LE ROI LOUIS-PHILIPPE.


28 juin 1844.

Conversation avec le roi.

Il me disait à propos de langues : — L’anglais est un squelette allemand vêtu d’habits français.

Il me contait que M. de Talleyrand lui avait dit un jour : — Vous ne ferez jamais rien de Thiers, qui serait pourtant un excellent instrument. Mais c’est un de ces hommes dont on ne peut se servir qu’à la condition de les satisfaire. Or, il ne sera jamais satisfait. Le malheur, pour lui comme pour vous, c’est qu’il ne puisse plus être cardinal.




À propos des fortifications de Paris, le roi me contait comment l’empereur Napoléon apprit la nouvelle de la prise de Paris par les alliés.

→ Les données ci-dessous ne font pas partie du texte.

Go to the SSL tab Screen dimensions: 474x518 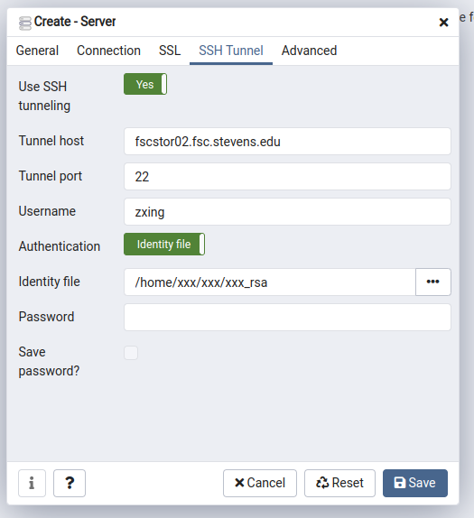coord(170,51)
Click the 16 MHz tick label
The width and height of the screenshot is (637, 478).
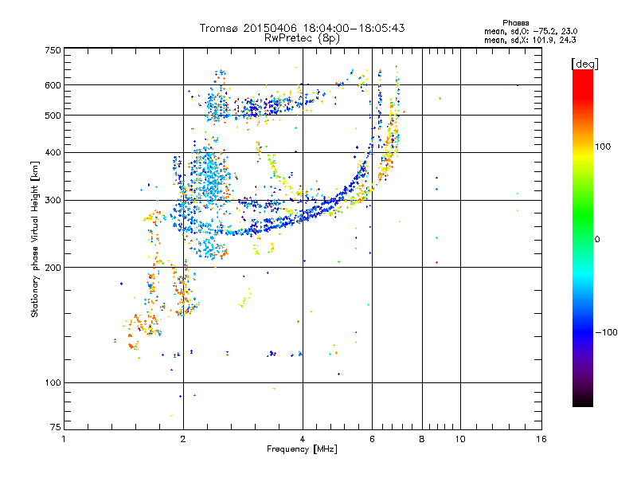pos(541,439)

L’empereur marchait sur Paris à la tête de sa garde. Près de Juvisy, à un endroit de la forêt de Fontainebleau où il y a un obélisque (que je ne vois jamais sans un serrement de cœur, me disait le roi), un courrier qui venait au-devant de Napoléon lui apporta la nouvelle de la capitulation de Paris. Paris était pris. L’ennemi y était entré. L’empereur devint pâle. Puis il cacha son visage dans ses deux mains, et resta ainsi un quart d’heure immobile. Puis, sans dire une parole, il tourna la bride de son cheval, et reprit la route de Fontainebleau. — Le général Atthelin assistait à cette chose et l’a contée au roi.




Juillet 1844.

Il y a quelques jours, le roi disait au maréchal Soult (devant témoins) : — Maréchal, vous souvient-il du siège de Cadiz[1] ? — Pardieu, sire, je le

  1. Le maréchal Soult, à la tête des troupes françaises, assiégea la ville de Cadiz en décembre 1810, mais la ville ne put être prise et les Cortès s’y installèrent. En février 1811, le siège fut recommencé sans succès et dut être levé après six mois, en août 1812. (Note de l’éditeur.)